One range is to be output from the listing below, exactly as written: the line with "[Go to slide 2 of 3] (168, 2133)" to the line with "Sitemap (106, 2345)", both kept.

# [Records supplied]
=== Section Start ===
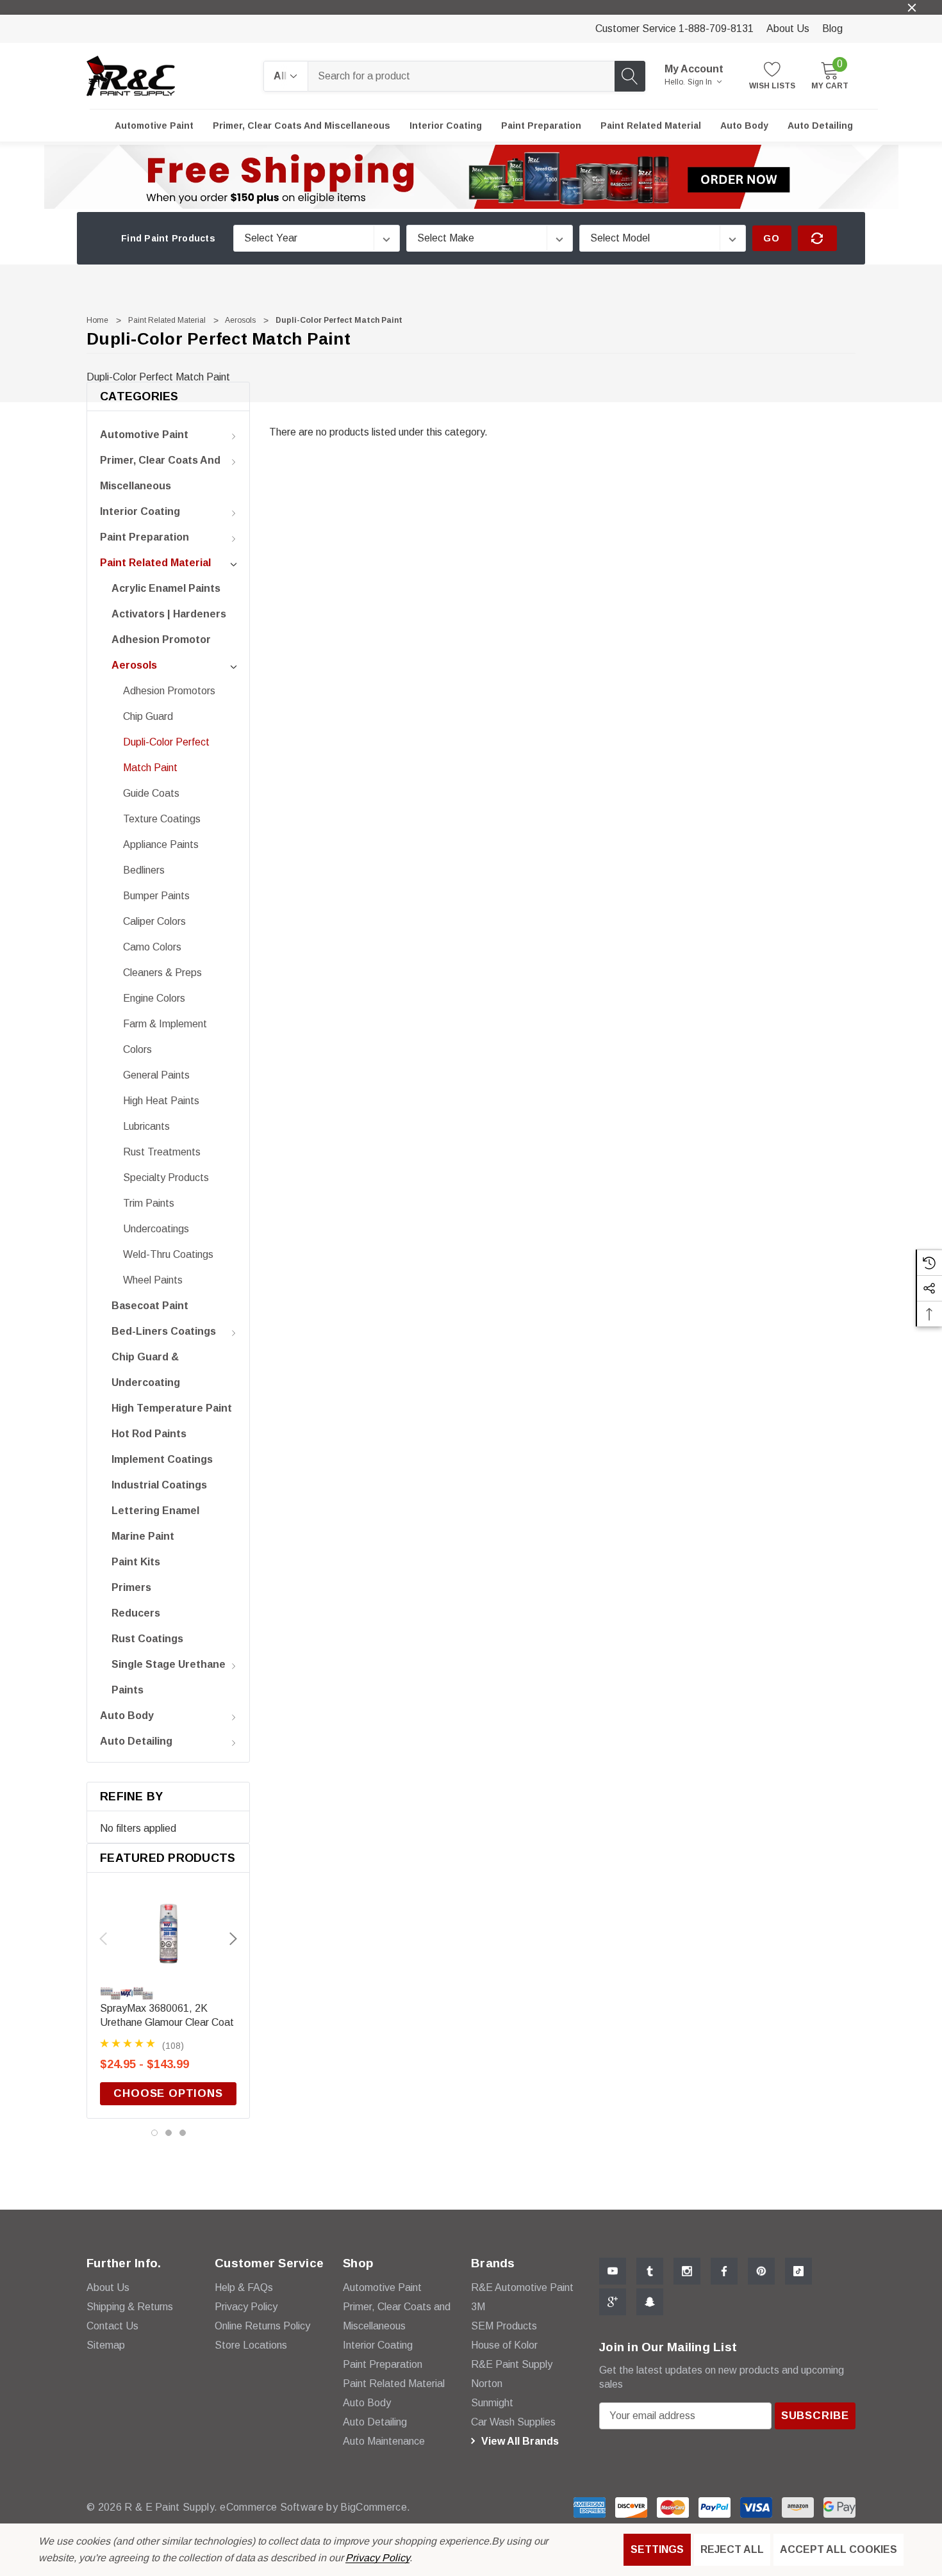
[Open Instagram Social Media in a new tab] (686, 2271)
=== Section End ===
=== Section Start ===
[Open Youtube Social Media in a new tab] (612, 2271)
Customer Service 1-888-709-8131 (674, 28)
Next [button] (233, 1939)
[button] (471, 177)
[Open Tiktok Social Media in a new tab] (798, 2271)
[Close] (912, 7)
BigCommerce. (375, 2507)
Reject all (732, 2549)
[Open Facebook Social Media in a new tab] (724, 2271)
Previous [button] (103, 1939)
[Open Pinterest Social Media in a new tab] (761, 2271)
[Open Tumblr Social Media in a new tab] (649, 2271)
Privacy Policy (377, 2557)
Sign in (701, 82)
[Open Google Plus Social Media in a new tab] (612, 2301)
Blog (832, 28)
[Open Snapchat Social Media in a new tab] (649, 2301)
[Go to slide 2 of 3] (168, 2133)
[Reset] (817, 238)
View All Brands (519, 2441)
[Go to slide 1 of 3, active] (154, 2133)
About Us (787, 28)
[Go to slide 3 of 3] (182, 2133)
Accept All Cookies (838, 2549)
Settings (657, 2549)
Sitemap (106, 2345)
=== Section End ===
# [Result of this exercise]
[Go to slide 2 of 3] (168, 2133)
[Reset] (817, 238)
View All Brands (519, 2441)
[Go to slide 1 of 3, active] (154, 2133)
About Us (787, 28)
[Go to slide 3 of 3] (182, 2133)
Accept All Cookies (838, 2549)
Settings (657, 2549)
Sitemap (106, 2345)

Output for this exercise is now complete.